:: IHRE AUFGABEN ::
1. Prüfen Sie, ob die folgenden Aussagen mit dem Text über Ludwig Hackinger übereinstimmen, und antworten Sie jeweils mit Ja oder Nein samt der entscheidenden Textstelle als wörtlichem Zitat. (a) Auf der Bundesstraße erreicht Ludwig Spitzengeschwindigkeiten von bis zu 35 km/h. (b) Die Fahnenstange mit dem Wimpel ist drei Meter lang. (c) Seit seinem elften Lebensjahr wurde Ludwig zahlreichen Operationen unterzogen.
2. Führen Sie bitte den Text über Ludwig Hackinger nach seinem letzten Satz weiter.

### VORLIEGENDER TEXT

Am Limit
Von Lebensmeistern und Weltmeistern
Die besondere Geschichte von Ludwig Hackinger und die schnellsten Handbikes der Welt.
30 Grad im Schatten. Die heiße Luft flimmert über den glühenden Asphalt. Mit gleichmäßigen Kurbelbewegungen treibt Ludwig sein mattschwarzes Handbike über die St. Georgener Bundesstraße. Nur wenige Zentimeter über dem von der Sonne aufgeweichten Bitumen erreicht er dabei Spitzengeschwindigkeiten von bis zu 35 km/h. Bergab sind dank der verwindungssteifen aerodynamischen Konstruktion der Bikes sogar bis zu 100 km/h möglich.
Auch wenn der neonorange Wimpel am Ende der zwei Meter langen Fahnenstange über die hellbraun welke Sommergerste ragt und auf den Biker aufmerksam macht, die Gefahr übersehen zu werden, fährt immer mit. Doch wer nach dem Motto „Was dich nicht umbringt, macht dich nur härter“ lebt, den bringt ohnehin nichts so schnell aus der Ruhe.
Ludwig kam mit einer sehr schweren Form einer angeborenen SPINAL Angiomatose zur Welt. Einer äußerst seltenen, unheilbaren Erkrankung an der Wirbelsäule. Seit seinem elften Lebensjahr musste er zahlreiche schmerzhafte Operationen über sich ergehen lassen. Die Entscheidung zur Amputation seines linken Unterschenkels war die schwerwiegendste und auch die psychisch herausforderndste in seinem Leben.

######
### DATENAUSZÜGE

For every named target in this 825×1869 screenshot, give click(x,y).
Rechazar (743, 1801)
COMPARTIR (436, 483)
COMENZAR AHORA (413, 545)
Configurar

######

:: ANTWORTEN JE AUFGABE ::
1.
(a) Ja: „erreicht er dabei Spitzengeschwindigkeiten von bis zu 35 km/h“
(b) Nein: „am Ende der zwei Meter langen Fahnenstange“
(c) Ja: „Seit seinem elften Lebensjahr musste er zahlreiche schmerzhafte Operationen über sich ergehen lassen.“

2.
„Lassen Sie Ihren Jungen wie einen ganz normalen Lausbuben aufwachsen!“ Diesen Rat des behandelnden Arztes hat Ludwigs besorgte Mutter schweren Herzens befolgt und trug somit zur persönlichen Entfaltung ihres Sprösslings wesentlich bei. Auf vieles, was uns so alltäglich erscheint, musste er verzichten. Aber trotz vieler gesundheitlicher Rückschläge ließ sich Ludwig nie aus der Bahn werfen und begleitete seine Freunde, wann immer und wo immer es ging. Beim Monoskifahren in der herrlichen Bergwelt der Turracher Höhe lernte er die Handbikerprofis des österreichischen Paralympic-Teams kennen und entdeckte im darauffolgenden Frühling ebenfalls seine Leidenschaft fürs Biken.
Das erste gekaufte Rad wog unglaublich schwere 22 Kilo und erwies sich in vielen Fahrsituationen als nicht wirklich renntauglich. Erste Schritte, sein Handbike leichter zu machen, führten rasch zum Erfolg und zu immer neuen Zielen – ein Bike unter 12, später 10 und letztendlich mit 8,5 Kilo zu bauen. Seine Fähigkeiten in Sachen Gewichtstuning überzeugten rasch auch seine Biker Freunde und bis zum ersten Auftrag sollte es nicht lange dauern.
In seiner kleinen Hobbywerkstatt produziert Ludwig im eigenen Autoklaven die selbstkonstruierten Kohlefaserteile. Jedes Bike passt er, ähnlich einem Maßanzug, dem Handicap des Fahrers individuell an. An die 800 Stunden investiert er in jedes Unikat, weshalb die Lieferzeiten der heißbegehrten Rennbikes mittlerweile bei ein bis eineinhalb Jahren liegen. Gut Ding braucht eben Weile.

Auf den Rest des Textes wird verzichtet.